What a Croc. After nearly 15 years on tour—mostly in New York—Lacoste returned to show in Paris this morning. The move to an open-air court in the Tuileries (oddly, laid out more like a basketball court) was putatively to celebrate the 85th anniversary of its founding by René Lacoste, a brilliant tennis player forced into early retirement at 25 years old.
Way back when, Lacoste invented the pique L.12.12 polo shirt to more freely bash backhands. This proved a powerful money spinner—especially once affixed with the embroidered logo in honor of his nickname, “the Crocodile,” given to him after he bet the French Davis Cup coach a crocodile-skin bag.
That shirt, one of the first garments given an external logo (Jantzen’s lovely “Diving Girl” preceded it), has become a central piece in the canon of 20th-century casual wear. In the 21st century, Felipe Oliveira Baptista has ably stewarded the brand for several years now, dancing around athleisure and logomania while ushering in plenty of postmodern deconstructions of the crocodile in collaboration with artists and graphic designers.
Post-show, Baptista said this was a “past, present, future” collection. Lacoste’s origin story was evident in not just the polo shirts but the cricket sweaters and the double-breasted gold-buttoned blazers that were once favored by René. Here, they were turned into mid-length armless top coats and dresses and delivered in slouchier-than-their-original-form versions on the models. For the more recent past, Baptista cited as inspiration two mid-’90s films that linked the banlieues to the bourgeoisie, La Haine and Conte D’Été.

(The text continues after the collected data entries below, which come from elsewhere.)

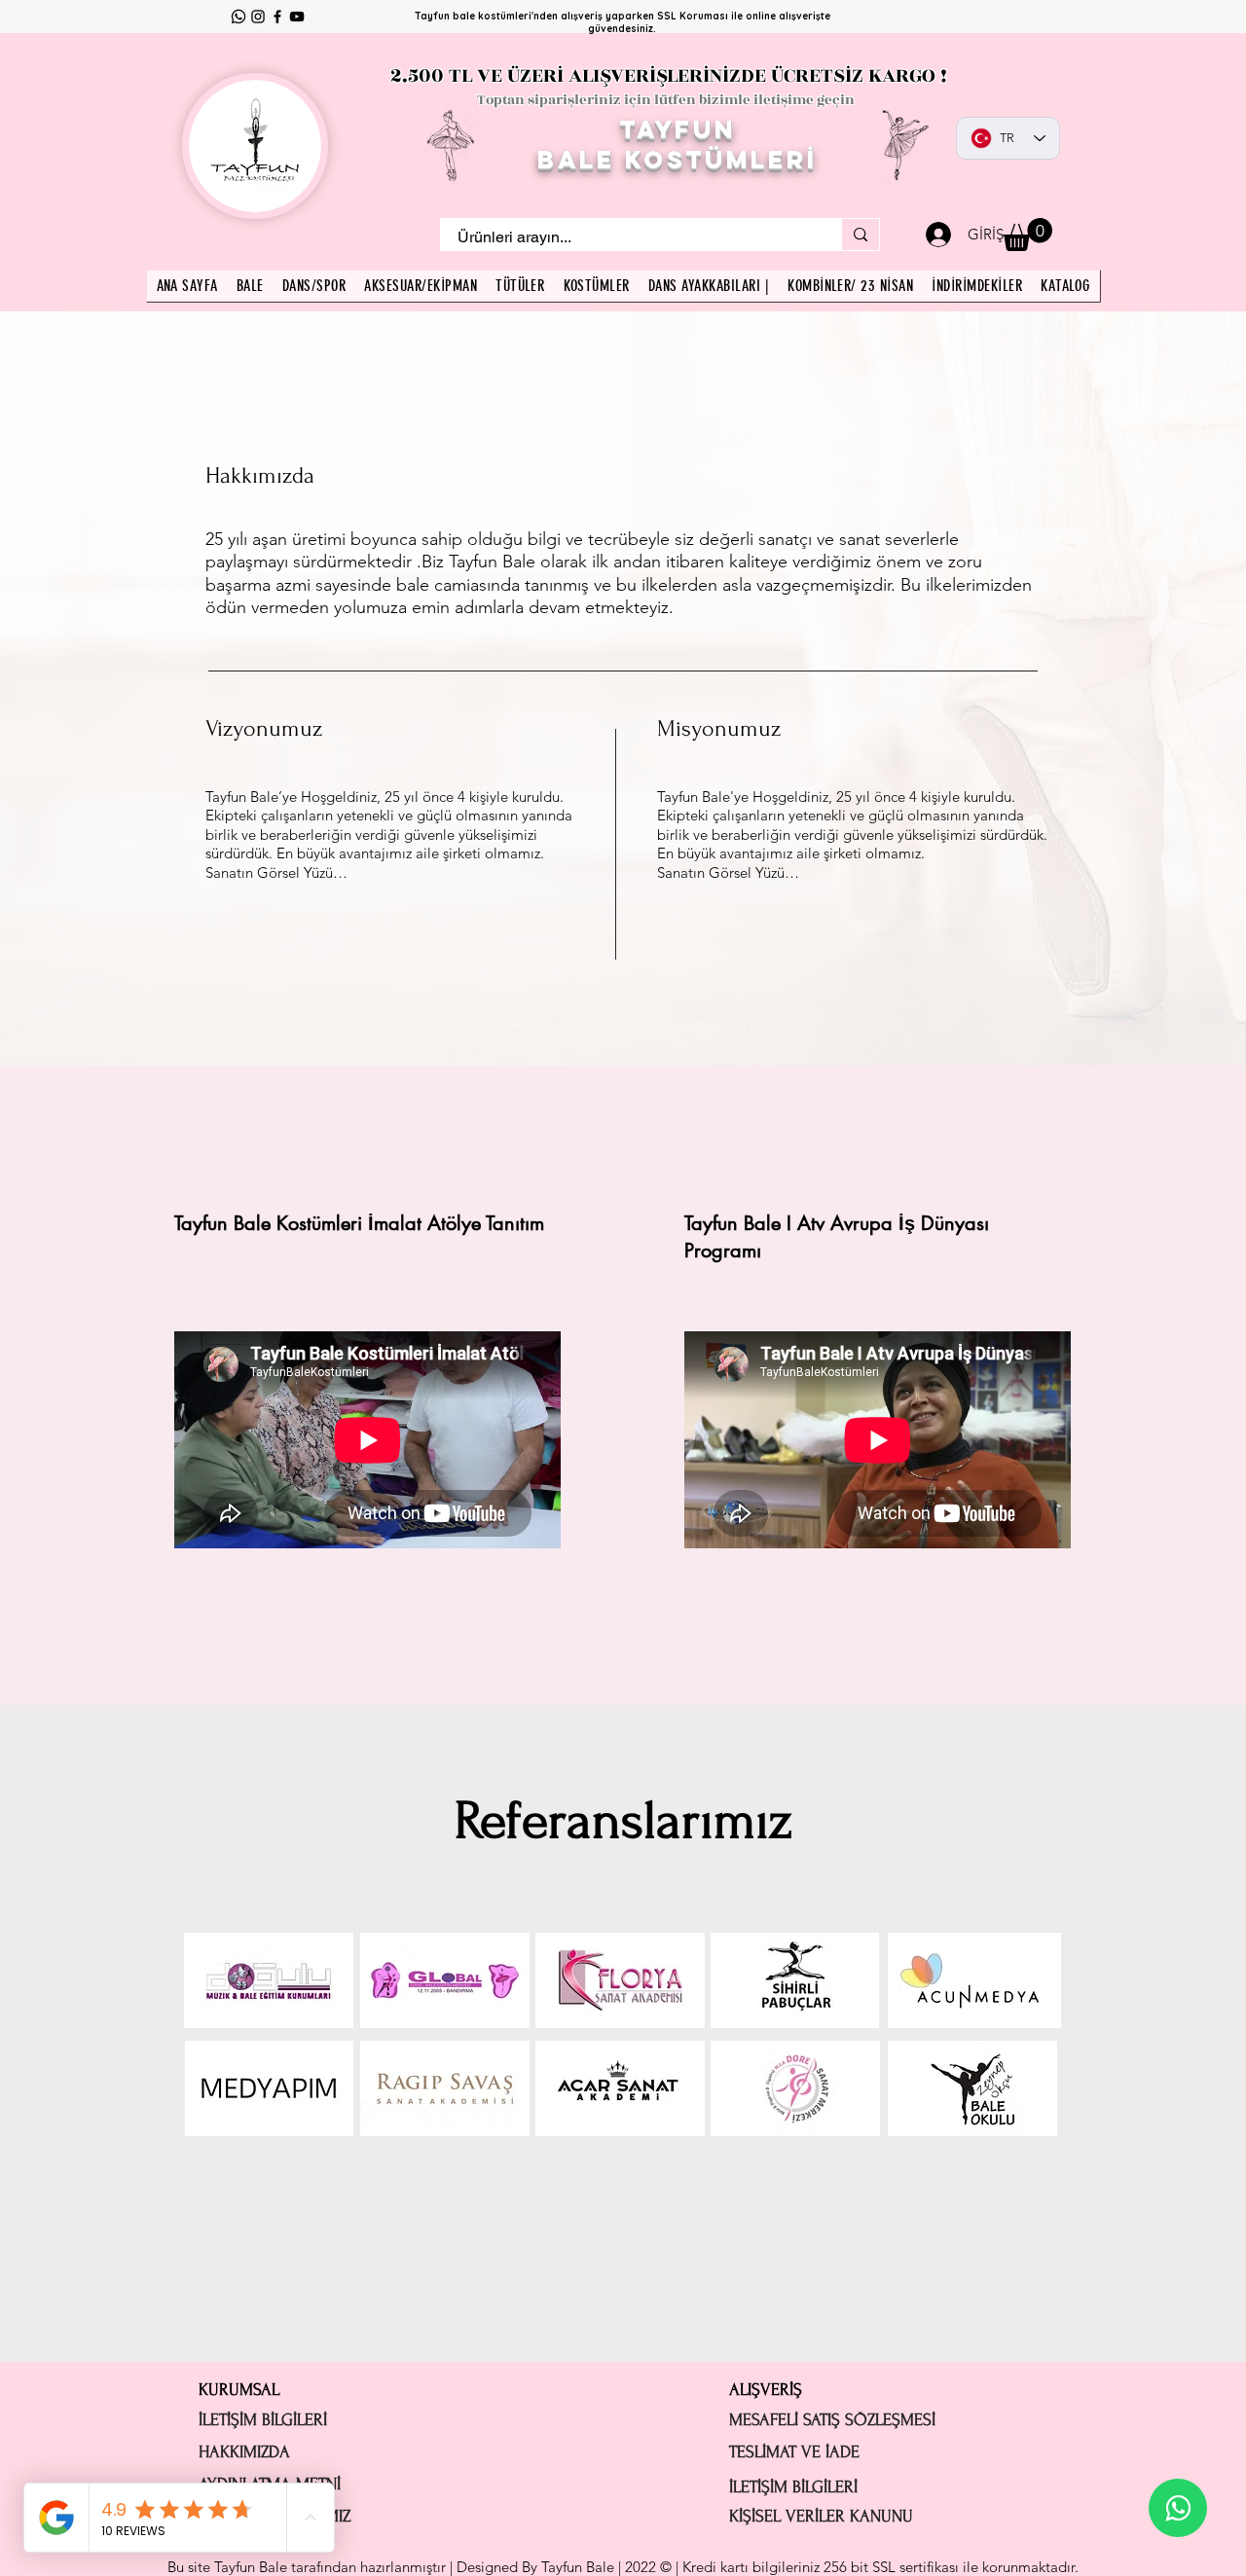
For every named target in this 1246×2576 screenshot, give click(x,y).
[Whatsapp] (238, 16)
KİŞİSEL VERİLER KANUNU (821, 2516)
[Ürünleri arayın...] (860, 234)
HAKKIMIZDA (244, 2452)
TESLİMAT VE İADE (794, 2452)
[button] (1027, 234)
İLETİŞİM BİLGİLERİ (263, 2420)
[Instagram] (258, 16)
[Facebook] (277, 16)
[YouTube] (297, 16)
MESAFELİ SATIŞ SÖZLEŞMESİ (832, 2420)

This sweet mix saw white loafers combined with retro tracksuits—some dubiously worn open at the shoulder—and wide, lightly bleached denim on a louche-looking male cast, often mustachioed and wrapped in aviators. Articulated knees, elasticated-cuff dark denim for women, plus flat-out mom jeans were worn with cricket sweaters, nasty-cool cagoules, off-the-shoulder sports tops, and aerobics-age ’80s croc-stamped sneakers. Another collaboration spawned some pleasant prints of entwined crocs, letters, and tennis balls used in off-the-shoulder frilled-neckline dresses—a tic transferred to a polo-shirt mini dress and wide-shoulder blazer dresses. At the end came a fine rally of deconstructed polo-shirt dresses in pastel. Lacoste totally owns that shirt. Yet the casting, styling, and sometimes the clothes themselves made this freshly-returned -home label’s show feel tangentially (albeit diluted-ly) akin to two far younger homegrown brands, the menswear schedule’s Pigalle and AMI. The positive spin is this serves as evidence that Lacoste, though Swiss-owned and for so long in New York, retains an authentically French soul.